On a flight to San Francisco from Singapore, curiosity started me wondering about the comparison and contrasts of the two cities. Granted, Singapore is also a nation-state, but I'll focus on the city aspect of it. San Francisco is around 121 km^2. Singapore is 712 km^2. They both exist on a peninsula. Vastly different societies and philosophies. The population of Singapore is around 5 million. San Francisco's population is roughly 850,000. The annual turnover of Singapore is around US$60 billion, contrasted to San Francisco's US$4.7 billion. The two cities are roughly just as dense. Singapore is 7,022 people per square kilometer. San Francisco is 7,024 people per square kilometer.
Singapore is a city of skyscrapers, mostly out of necessity in order to provide living, working, and relaxing spaces for the population. The day time working population further swells the city as Malaysians enter from Johor Bahru across the river. Singapore has an interesting array of building architecture to add beauty to the city. It has a lot of parks and green spaces intermixed with the buildings and infrastructure.
Both cities have cars and the supporting infrastructure everywhere. Neither city is really so large you need a car to get around. An electric bike would easily cart you and your wares around the either city with ease. San Francisco has the added challenge of hills, but any 250W bicycle motor can conquer these. The amount of space consumed in Singapore to accommodate cars (parking lots, garages, streets, etc) could accommodate more parks and more space for living, working, and relaxing. This could be true for San Francisco as well, but there's a more obvious next step for further population growth and prosperity: building more skyscrapers and innovating in earthquake and fire proofing the towers. Further, green, ecologically friendly building innovation could help.
This is a controversial statement, I know. However, projects do exist, mostly in the Financial District and Market Street areas. This would change the fundamental character of San Francisco. I think the net benefits for all in the end are worth it. I'm not the only one thinking about this either, SFMOMA, TransBay Blog, Asia Society, and others. None of this is new either, History of San Francisco's Urban Planning, The Manhattanization of SF: How the city's skyline has changed in the last two decades, and Council of Tall Buildings and Urban Habitat Skyscraper tracking. What's most interesting about the last link there is the timeline of skyscraper being built. It shows there's a dip in the 1990s of building and now it's greatly picked up frequency. The map also shows the bulk are in the Financial District. And as the financial district spreads out, so do the tall buildings.

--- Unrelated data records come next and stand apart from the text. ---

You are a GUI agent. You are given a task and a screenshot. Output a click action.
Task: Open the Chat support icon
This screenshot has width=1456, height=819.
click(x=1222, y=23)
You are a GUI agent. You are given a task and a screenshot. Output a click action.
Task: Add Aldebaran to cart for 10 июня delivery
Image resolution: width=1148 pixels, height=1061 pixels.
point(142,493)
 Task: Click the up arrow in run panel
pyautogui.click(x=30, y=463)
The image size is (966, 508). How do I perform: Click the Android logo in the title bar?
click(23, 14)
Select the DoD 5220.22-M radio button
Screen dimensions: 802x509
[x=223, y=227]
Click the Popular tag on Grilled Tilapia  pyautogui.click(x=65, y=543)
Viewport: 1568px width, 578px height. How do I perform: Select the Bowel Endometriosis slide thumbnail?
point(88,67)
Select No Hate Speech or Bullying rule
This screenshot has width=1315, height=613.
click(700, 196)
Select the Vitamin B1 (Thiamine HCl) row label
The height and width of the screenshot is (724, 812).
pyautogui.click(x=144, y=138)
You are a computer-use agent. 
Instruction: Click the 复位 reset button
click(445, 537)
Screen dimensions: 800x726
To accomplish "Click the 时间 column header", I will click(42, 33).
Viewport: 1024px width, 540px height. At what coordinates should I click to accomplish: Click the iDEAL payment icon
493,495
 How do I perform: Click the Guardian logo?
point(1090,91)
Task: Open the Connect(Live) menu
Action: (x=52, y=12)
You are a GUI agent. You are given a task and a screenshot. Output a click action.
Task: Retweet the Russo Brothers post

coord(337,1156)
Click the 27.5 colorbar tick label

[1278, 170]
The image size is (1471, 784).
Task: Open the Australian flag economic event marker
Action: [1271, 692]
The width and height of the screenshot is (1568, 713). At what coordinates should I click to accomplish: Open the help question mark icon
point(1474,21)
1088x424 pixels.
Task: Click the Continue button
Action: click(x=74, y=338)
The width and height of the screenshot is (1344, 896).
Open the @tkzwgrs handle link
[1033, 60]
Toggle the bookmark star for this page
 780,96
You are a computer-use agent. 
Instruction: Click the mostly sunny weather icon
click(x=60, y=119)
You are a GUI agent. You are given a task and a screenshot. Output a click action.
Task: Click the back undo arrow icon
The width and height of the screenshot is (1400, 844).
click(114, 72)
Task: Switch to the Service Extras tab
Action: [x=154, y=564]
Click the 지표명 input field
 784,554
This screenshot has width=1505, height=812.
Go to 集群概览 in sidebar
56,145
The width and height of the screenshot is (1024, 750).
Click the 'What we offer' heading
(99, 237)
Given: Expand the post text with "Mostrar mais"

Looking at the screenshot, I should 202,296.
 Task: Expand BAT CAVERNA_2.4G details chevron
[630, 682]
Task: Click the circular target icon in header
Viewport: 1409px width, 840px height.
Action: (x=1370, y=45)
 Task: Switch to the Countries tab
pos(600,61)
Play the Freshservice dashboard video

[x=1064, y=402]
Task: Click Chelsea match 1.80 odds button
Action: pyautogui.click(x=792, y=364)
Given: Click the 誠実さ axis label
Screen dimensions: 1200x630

There are still a decent number of empty lots, spaces, and single level buildings where more dense communities could be created or enhanced.
As I'm hiking around the woods, these are my thought experiments wafting through my head. These aren't really serious treatises on the topic, but I see plenty of parallels to water-bound cities and how the two have approached solutions. As a resident of either city, both would feel roughly the same, even though the populations are different. Singapore, to me, just feels much wealthier overall and exudes an energy I haven't really felt anywhere else. I still love San Francisco and will work to make it the best, prosperous city I can.